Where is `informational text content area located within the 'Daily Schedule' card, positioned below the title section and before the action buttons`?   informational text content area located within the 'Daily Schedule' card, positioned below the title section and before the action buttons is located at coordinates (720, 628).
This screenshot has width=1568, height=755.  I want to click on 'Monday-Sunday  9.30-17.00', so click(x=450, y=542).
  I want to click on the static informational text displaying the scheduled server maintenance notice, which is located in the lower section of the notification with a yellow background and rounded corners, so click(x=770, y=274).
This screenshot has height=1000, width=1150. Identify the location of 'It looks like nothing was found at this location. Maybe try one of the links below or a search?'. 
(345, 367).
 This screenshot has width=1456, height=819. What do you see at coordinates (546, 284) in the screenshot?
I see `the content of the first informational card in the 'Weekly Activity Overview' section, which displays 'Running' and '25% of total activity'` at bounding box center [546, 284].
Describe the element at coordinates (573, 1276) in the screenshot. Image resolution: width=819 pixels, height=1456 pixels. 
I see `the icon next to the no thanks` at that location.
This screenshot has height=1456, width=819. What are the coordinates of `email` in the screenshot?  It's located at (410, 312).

:::

Requisito: Por favor, digite novamente todos os registros acima, linha por linha, sem nenhuma alteração.

Resultado da tarefa:
Where is `informational text content area located within the 'Daily Schedule' card, positioned below the title section and before the action buttons`?   informational text content area located within the 'Daily Schedule' card, positioned below the title section and before the action buttons is located at coordinates (720, 628).
This screenshot has width=1568, height=755.  I want to click on 'Monday-Sunday  9.30-17.00', so click(x=450, y=542).
  I want to click on the static informational text displaying the scheduled server maintenance notice, which is located in the lower section of the notification with a yellow background and rounded corners, so click(x=770, y=274).
This screenshot has height=1000, width=1150. Identify the location of 'It looks like nothing was found at this location. Maybe try one of the links below or a search?'. 
(345, 367).
 This screenshot has width=1456, height=819. What do you see at coordinates (546, 284) in the screenshot?
I see `the content of the first informational card in the 'Weekly Activity Overview' section, which displays 'Running' and '25% of total activity'` at bounding box center [546, 284].
Describe the element at coordinates (573, 1276) in the screenshot. Image resolution: width=819 pixels, height=1456 pixels. 
I see `the icon next to the no thanks` at that location.
This screenshot has height=1456, width=819. What are the coordinates of `email` in the screenshot?  It's located at (410, 312).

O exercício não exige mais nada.